# WORK REQUIRED
Each line of the data below from the one holding "1372x890 pixels." to the one holding "This screenshot has width=1400, height=850.", inclusive, is to be reproduced exactly; no other line belongs in the answer.

# SUPPLIED MATERIAL

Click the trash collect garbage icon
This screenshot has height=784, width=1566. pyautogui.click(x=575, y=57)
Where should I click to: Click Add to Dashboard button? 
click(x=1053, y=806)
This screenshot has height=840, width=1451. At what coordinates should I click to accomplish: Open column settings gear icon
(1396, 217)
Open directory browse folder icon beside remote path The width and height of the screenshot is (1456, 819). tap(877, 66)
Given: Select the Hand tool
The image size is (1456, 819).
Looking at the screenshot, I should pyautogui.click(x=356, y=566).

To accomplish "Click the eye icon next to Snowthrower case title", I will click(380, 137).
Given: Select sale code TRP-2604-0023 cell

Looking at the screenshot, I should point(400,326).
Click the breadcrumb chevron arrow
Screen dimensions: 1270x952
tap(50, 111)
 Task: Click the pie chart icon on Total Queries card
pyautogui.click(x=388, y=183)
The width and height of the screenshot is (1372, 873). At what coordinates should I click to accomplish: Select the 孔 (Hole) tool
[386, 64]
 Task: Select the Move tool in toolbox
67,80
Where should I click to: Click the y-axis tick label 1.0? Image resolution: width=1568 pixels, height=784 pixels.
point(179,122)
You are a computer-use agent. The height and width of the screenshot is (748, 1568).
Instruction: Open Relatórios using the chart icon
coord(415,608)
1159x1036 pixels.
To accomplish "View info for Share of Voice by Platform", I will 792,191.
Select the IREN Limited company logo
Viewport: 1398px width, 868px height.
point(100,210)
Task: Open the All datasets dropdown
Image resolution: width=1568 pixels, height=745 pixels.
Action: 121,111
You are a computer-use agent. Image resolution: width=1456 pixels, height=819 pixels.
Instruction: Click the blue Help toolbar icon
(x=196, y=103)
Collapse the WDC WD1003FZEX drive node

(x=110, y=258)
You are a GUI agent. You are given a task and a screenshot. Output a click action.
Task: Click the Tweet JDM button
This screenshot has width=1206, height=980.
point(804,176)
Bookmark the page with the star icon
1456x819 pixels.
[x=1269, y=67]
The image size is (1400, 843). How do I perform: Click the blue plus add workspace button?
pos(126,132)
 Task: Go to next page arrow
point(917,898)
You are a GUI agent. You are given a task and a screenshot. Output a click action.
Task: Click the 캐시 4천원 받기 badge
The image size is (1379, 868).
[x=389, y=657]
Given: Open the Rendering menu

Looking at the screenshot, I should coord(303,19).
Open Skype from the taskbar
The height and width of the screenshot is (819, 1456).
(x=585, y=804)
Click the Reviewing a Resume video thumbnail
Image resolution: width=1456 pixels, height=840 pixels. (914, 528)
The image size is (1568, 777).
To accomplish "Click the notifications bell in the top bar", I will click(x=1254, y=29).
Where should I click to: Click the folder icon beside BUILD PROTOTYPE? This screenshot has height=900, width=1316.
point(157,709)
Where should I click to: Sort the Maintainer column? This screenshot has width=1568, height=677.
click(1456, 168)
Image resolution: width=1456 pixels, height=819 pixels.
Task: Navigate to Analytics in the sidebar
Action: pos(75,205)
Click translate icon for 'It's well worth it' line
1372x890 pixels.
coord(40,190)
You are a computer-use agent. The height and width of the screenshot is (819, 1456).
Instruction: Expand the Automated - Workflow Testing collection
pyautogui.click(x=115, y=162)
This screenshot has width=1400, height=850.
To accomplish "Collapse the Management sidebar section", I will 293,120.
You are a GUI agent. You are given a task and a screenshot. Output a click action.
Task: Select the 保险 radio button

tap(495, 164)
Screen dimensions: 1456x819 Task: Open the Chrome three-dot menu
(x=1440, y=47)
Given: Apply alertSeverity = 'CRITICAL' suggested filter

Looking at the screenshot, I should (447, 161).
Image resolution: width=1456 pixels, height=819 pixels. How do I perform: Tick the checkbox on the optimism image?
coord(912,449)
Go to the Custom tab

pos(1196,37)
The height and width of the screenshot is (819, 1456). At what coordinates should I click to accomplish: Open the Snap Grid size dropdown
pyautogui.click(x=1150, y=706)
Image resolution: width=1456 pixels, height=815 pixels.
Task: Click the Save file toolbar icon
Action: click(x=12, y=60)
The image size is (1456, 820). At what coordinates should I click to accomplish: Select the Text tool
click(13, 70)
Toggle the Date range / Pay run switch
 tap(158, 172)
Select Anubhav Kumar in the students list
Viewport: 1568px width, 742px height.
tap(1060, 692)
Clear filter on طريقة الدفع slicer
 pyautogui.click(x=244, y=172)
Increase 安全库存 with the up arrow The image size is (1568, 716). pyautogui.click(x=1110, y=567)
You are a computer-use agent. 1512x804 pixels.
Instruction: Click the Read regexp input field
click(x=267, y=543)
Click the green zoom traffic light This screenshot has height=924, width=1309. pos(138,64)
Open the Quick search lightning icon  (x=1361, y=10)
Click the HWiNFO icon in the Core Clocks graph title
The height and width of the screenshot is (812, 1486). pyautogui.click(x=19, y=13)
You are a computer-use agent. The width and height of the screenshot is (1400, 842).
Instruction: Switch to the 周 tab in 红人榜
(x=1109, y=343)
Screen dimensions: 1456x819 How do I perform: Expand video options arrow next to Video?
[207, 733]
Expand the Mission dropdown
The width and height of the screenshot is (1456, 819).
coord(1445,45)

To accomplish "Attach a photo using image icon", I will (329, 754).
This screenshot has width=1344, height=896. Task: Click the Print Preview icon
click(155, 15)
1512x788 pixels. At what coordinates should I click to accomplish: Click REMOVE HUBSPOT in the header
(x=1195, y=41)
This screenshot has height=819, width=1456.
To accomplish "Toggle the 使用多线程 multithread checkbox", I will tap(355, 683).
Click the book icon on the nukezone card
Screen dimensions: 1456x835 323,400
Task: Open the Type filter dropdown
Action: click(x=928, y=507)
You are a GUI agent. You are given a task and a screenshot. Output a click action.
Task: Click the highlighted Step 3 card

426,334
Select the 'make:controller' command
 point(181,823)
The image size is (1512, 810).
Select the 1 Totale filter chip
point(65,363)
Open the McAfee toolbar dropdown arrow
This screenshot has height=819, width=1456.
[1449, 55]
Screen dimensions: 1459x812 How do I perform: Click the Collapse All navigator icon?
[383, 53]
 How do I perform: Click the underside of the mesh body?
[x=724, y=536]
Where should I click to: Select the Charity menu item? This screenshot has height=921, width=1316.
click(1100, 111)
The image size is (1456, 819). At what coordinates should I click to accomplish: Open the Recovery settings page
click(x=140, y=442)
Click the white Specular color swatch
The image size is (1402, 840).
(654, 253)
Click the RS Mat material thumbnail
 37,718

# SOLUTION TO THIS TASK
1372x890 pixels.
coord(40,190)
You are a computer-use agent. The height and width of the screenshot is (819, 1456).
Instruction: Expand the Automated - Workflow Testing collection
pyautogui.click(x=115, y=162)
This screenshot has width=1400, height=850.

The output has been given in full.